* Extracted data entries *
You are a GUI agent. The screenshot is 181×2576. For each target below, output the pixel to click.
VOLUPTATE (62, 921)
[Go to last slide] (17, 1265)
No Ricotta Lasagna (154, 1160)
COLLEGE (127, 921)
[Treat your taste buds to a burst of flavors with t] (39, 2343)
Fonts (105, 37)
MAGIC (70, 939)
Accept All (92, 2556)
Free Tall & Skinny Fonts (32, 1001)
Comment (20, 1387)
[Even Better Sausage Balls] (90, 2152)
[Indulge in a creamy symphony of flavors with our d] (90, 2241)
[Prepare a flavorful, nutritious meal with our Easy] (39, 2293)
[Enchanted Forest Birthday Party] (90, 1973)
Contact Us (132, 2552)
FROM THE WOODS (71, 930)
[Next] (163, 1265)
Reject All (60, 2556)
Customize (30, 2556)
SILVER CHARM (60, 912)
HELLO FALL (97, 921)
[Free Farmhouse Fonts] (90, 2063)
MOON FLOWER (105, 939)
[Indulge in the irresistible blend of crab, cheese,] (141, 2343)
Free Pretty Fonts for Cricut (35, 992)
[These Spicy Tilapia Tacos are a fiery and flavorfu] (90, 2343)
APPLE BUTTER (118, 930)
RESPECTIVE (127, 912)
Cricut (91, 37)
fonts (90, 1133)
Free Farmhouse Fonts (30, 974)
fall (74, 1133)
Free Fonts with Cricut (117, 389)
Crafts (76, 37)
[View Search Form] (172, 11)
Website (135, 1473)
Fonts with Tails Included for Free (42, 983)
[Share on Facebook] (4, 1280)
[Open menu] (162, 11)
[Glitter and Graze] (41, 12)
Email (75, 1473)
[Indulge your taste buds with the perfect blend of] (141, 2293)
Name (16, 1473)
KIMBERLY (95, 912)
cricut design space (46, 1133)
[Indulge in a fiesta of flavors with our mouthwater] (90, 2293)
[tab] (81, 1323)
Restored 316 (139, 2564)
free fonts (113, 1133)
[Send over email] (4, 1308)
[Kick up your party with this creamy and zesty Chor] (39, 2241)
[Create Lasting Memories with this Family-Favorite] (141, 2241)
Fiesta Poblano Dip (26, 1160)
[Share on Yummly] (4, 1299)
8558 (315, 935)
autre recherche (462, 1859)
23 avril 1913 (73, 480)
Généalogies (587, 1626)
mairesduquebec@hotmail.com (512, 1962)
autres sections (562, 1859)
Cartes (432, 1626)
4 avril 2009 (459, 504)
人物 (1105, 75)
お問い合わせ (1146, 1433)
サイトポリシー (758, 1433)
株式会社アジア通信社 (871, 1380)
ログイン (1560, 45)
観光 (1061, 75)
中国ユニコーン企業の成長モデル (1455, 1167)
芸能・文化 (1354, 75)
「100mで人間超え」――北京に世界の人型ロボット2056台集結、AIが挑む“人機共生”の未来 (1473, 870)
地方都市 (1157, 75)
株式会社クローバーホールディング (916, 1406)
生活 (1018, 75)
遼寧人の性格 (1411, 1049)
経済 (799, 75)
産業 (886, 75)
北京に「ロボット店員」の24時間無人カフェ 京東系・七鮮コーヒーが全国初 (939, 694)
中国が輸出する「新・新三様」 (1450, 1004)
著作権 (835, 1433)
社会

* Exercise details *
The requested lines run from the one with "autre recherche (462, 1859)" through the last line of the records. Return them exactly.

* Written solution *
autre recherche (462, 1859)
23 avril 1913 (73, 480)
Généalogies (587, 1626)
mairesduquebec@hotmail.com (512, 1962)
autres sections (562, 1859)
Cartes (432, 1626)
4 avril 2009 (459, 504)
人物 (1105, 75)
お問い合わせ (1146, 1433)
サイトポリシー (758, 1433)
株式会社アジア通信社 (871, 1380)
ログイン (1560, 45)
観光 (1061, 75)
中国ユニコーン企業の成長モデル (1455, 1167)
芸能・文化 (1354, 75)
「100mで人間超え」――北京に世界の人型ロボット2056台集結、AIが挑む“人機共生”の未来 (1473, 870)
地方都市 (1157, 75)
株式会社クローバーホールディング (916, 1406)
生活 (1018, 75)
遼寧人の性格 (1411, 1049)
経済 (799, 75)
産業 (886, 75)
北京に「ロボット店員」の24時間無人カフェ 京東系・七鮮コーヒーが全国初 (939, 694)
中国が輸出する「新・新三様」 (1450, 1004)
著作権 (835, 1433)
社会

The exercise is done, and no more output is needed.